The AI in Soulcalibur IV is similar to past games. The computer randomly uses different sets of moves or combos and speeds up or uses more complex combos depending on what difficulty you set them to play at. The bosses generally have very powerful attacks and unique attributes such as not being able to get ringed-out, having two bars of health instead of one, or whatever it may be. When fighting these bosses on a difficult setting, it may take a few, if not many, tries to defeat them but that’s what difficulty settings are there for.
The multiplayer offline mode is very fun if you have a buddy that is equally into Soulcalibur. If not, there is no chance a non-Soulcalibur gamer will be able to win. Button mashing combos in this Soulcalibur version doesn’t work as well since the combos have become more technical compared to previous Soulcalibur games. Matching up someone who has played the game any length of time versus someone who hasn’t will result in the noob saying, “Let’s play something else,” after a few matches. However, if you can’t throw matches every now and then, there’s a second option with multiplayer. Soulcalibur IV has an online mode that allows you to get matched up with other Soulcalibur fanatics. Here you’ll be able to pound others in multiplayer mode over and over again. Most fighter games have the reputation of having great replay value and Soulcalibur IV is no exception to that trend. If you enjoy this game, there is a great chance that you’ll be playing it for a very long time.

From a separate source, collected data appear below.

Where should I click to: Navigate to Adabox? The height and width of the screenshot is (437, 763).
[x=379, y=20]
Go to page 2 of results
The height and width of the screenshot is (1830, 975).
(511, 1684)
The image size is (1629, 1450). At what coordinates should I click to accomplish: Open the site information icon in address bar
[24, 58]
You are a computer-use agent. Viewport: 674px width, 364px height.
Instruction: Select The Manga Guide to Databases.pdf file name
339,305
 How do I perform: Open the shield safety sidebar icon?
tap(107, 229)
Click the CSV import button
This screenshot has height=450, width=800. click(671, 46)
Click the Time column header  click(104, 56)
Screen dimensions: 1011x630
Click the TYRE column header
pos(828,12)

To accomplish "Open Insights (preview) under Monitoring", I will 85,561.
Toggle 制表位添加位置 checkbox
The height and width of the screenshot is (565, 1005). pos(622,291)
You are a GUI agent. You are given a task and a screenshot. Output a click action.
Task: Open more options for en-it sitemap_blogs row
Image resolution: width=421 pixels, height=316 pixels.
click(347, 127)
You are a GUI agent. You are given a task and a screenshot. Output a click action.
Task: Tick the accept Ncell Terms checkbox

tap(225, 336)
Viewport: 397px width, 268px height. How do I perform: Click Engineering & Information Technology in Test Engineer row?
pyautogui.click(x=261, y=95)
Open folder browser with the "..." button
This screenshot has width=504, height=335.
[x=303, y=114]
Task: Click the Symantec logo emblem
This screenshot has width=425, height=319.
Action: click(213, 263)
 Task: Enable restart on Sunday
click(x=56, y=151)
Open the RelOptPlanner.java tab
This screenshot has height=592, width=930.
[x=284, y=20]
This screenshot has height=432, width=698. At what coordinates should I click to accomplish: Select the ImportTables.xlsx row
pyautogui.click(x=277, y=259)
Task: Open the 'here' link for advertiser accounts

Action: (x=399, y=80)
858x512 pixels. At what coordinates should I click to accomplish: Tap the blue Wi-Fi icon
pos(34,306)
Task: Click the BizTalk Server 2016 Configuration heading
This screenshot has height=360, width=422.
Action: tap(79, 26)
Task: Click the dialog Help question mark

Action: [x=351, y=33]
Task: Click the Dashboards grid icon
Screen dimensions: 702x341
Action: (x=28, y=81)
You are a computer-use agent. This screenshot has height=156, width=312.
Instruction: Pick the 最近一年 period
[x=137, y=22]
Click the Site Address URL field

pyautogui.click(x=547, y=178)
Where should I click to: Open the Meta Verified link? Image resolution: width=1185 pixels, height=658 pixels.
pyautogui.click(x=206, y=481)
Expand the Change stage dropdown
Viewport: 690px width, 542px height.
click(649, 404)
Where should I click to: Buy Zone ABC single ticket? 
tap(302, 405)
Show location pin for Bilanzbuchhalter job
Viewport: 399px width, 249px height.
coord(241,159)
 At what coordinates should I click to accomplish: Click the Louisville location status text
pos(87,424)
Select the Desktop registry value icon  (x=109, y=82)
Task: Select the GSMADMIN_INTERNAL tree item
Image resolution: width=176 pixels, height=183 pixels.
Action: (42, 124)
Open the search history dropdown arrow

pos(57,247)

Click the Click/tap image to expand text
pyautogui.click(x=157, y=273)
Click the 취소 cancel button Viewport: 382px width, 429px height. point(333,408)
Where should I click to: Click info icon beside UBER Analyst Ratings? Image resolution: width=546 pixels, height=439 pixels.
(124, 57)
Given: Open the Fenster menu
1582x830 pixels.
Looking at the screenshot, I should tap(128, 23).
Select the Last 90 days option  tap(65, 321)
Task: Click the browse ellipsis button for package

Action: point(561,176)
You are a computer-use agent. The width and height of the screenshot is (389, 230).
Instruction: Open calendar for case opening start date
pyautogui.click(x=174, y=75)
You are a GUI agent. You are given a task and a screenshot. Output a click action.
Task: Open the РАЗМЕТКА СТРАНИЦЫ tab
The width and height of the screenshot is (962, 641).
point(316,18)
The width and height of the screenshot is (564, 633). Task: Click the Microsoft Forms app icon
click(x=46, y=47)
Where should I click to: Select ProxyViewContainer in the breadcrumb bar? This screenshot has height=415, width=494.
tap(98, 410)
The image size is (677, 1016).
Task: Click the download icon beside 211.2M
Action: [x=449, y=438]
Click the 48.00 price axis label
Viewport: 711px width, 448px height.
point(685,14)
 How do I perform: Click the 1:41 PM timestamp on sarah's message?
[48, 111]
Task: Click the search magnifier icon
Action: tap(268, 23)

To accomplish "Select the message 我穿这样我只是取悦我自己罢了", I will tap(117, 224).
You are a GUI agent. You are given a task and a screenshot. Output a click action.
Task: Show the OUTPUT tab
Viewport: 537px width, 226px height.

An interesting point about this game is the fact that you can actually skill up your characters, giving Soulcalibur IV an almost RPG type feel. After completing a character’s story mode or after winning other battles from other types of game modes, you’ll acquire both money and sometimes unlock other add-ons, such as additional levels or characters. The money you acquire can be spent on various things in the game, but is mainly spent on upgrading your character's equipment. You can increase different attributes depending on what type of gear you give them and if you choose to play “Special Versus” mode, this gear will influence the battle greatly.
Once again Namco Bandai has updated Soulcalibur’s graphics and created new and beautifully crafted fight arenas. Detail to lighting, shadows, surrounding wildlife and architecture allows you to really appreciate each stage you fight on. There are also enough levels so that the scene doesn’t get repetitive.
Although the music is great, dialog has always sounded a bit off for the different characters of the Soulcalibur series. Most of the time instead of the dialog giving the characters meaning, it ends up making you laugh and shout these odd-ball phrases at your friends randomly. Soulcalibur IV is better than any previous Soulcalibur in the series at making character phrases sound more like they were written for an English audience, rather than simple Japanese dubs, but they're still laughable at times.
Next to the dialog itself, is the issue of voice acting. Either this is where Namco Bandai was forced to make budget cuts, or they aim to make their customers laugh at how ridiculous the game characters sound with their assortment of squealy yelps and over dramatized insults and retorts.
Of all the fighter games out there currently, Soulcalibur IV probably has the most intricate equipment, weapon, and bodily figure detail. All of these aspects can be modified and changed in the character creation mode. The graphics of this game, from the detailed arenas to the characters themselves, are hard to match. Compared to most fighter games, this one definitely stands out and delivers an interesting and new experience, even for hardcore Soulcalibur veterans.